(DATA SECTION begins)
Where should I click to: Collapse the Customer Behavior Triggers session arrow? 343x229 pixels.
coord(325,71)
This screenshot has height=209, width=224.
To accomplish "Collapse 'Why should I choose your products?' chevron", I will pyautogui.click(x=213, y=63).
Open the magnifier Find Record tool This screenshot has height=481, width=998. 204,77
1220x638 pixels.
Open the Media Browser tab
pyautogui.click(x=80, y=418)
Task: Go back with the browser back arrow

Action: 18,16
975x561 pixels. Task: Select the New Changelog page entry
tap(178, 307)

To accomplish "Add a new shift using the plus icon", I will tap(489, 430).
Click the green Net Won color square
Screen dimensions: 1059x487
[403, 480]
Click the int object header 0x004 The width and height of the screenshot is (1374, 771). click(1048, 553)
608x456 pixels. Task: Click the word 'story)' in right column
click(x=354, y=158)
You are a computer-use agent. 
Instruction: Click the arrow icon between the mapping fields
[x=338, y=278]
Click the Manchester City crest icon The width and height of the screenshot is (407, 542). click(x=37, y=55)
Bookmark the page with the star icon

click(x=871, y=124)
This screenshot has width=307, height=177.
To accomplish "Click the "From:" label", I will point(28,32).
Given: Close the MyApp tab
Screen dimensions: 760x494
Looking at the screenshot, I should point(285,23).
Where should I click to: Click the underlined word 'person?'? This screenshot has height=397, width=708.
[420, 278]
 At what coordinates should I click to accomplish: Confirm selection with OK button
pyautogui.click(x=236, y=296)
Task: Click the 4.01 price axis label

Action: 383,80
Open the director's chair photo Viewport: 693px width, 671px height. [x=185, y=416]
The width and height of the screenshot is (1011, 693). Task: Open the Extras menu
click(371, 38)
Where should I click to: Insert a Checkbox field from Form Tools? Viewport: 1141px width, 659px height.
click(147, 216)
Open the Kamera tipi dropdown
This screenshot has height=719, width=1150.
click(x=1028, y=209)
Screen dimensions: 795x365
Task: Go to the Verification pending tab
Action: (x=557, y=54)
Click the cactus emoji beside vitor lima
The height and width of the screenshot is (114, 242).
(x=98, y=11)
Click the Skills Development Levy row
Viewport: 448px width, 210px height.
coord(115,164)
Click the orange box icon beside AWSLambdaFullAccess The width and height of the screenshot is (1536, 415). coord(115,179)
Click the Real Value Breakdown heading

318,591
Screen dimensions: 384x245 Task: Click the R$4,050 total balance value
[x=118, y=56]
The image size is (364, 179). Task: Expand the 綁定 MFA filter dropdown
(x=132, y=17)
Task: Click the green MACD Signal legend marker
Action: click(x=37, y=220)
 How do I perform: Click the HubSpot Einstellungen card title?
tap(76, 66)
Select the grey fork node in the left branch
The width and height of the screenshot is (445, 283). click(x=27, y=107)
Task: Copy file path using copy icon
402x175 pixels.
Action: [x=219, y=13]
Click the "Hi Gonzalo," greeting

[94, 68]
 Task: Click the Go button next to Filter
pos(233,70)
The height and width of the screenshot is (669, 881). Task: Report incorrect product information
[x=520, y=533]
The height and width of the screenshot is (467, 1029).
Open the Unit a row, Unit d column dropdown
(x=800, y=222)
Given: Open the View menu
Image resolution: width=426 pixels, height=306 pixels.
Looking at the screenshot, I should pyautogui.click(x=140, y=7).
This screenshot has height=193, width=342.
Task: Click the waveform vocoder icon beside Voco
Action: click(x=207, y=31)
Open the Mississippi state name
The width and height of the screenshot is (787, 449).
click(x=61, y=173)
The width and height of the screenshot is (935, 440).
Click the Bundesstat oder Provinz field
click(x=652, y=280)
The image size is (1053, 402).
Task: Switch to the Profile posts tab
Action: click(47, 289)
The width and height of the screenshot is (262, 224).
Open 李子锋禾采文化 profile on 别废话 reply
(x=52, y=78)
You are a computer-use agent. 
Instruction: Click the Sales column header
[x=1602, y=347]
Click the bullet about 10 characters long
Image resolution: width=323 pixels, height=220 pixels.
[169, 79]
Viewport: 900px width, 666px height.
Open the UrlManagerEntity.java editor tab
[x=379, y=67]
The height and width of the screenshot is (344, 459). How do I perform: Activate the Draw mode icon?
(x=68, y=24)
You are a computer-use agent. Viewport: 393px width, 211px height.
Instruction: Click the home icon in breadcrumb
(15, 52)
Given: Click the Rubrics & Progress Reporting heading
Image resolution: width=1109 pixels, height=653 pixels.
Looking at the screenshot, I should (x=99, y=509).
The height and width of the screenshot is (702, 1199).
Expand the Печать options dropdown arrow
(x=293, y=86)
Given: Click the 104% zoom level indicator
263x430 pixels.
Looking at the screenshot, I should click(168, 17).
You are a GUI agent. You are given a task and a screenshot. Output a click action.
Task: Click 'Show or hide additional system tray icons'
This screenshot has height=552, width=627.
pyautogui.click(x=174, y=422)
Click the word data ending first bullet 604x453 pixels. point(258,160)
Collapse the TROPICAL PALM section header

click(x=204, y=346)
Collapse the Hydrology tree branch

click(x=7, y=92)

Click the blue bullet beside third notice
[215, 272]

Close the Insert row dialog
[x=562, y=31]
(DATA SECTION ends)
**ABOUT THIS EXERCISE**
The lines needed are those in the data above that hold the string "using"; copy each of them.

**ANSWER SPACE**
To accomplish "Add a new shift using the plus icon", I will tap(489, 430).
Task: Copy file path using copy icon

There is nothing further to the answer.